Bankruptcy is the ultimate consequence if you as a debtor do not pay the money you owe to a creditor and the creditor chooses to declare you or your business bankrupt.

There are basically two types of bankruptcy: corporate bankruptcy and personal bankruptcy.

Bankruptcy of companies

If a company does not pay its invoices, for example from its suppliers, it can be declared bankrupt, for example as part of a debt collection process. Bankruptcy can help to ensure that no creditor is favored and that all assets are distributed equally among all.

The bankruptcy court will initiate bankruptcy proceedings against a company if the company is insolvent - i.e. unable to fulfill its obligations to its creditors.

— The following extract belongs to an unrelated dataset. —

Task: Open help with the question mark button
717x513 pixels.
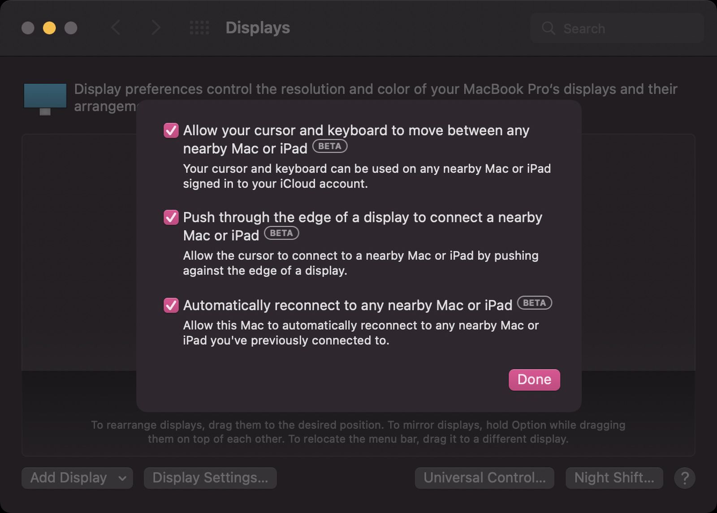Action: click(x=685, y=478)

Both the company's creditors and the company itself can file for bankruptcy.

If a non-payment on an invoice, for example, is not due to inability but unwillingness, the case will be handled as an enforcement action, debt collection or as a civil lawsuit.

Reconstruction of companies

If it is considered that there may be a chance of the company getting back on its feet, a reconstruction may be initiated.

The purpose of reconstruction is to try to put the company's financial situation back on a sound footing. If this fails, the next step is often bankruptcy.

Personal bankruptcy

If a person fails to pay their creditor, the creditor will have the option to file for bankruptcy under the right circumstances. Typically, this will have been preceded by a lengthy debt collection process involving a lawyer and/or a debt collection agency.

Bankruptcy proceedings take place if a debtor is insolvent and thus (like companies) unable to fulfill its obligations, and one or more creditors have filed for bankruptcy.

Individuals can also file for bankruptcy themselves.

If there are reasons other than insolvency, such as unwillingness to pay an invoice or other debt, the case must be handled as a debt collection case through a debt collection company, a lawyer or through the enforcement court.

During a bankruptcy, all assets a person owns will be sold and the proceeds of the sale will be distributed to individual creditors.

It is a common misconception that you are debt-free after bankruptcy - you are not. But you can, with the help of the bailiff court, apply for debt relief.

Statistics for bankruptcy

Every year, around 2,500 companies go bankrupt and in 2022, unfortunately, more than 2,800 companies went bankrupt - this corresponds to around 1.5% of all active companies.

The reasons for bankruptcy can be many, but it is mostly due to poor financial management, lack of financing and major losses on debtors.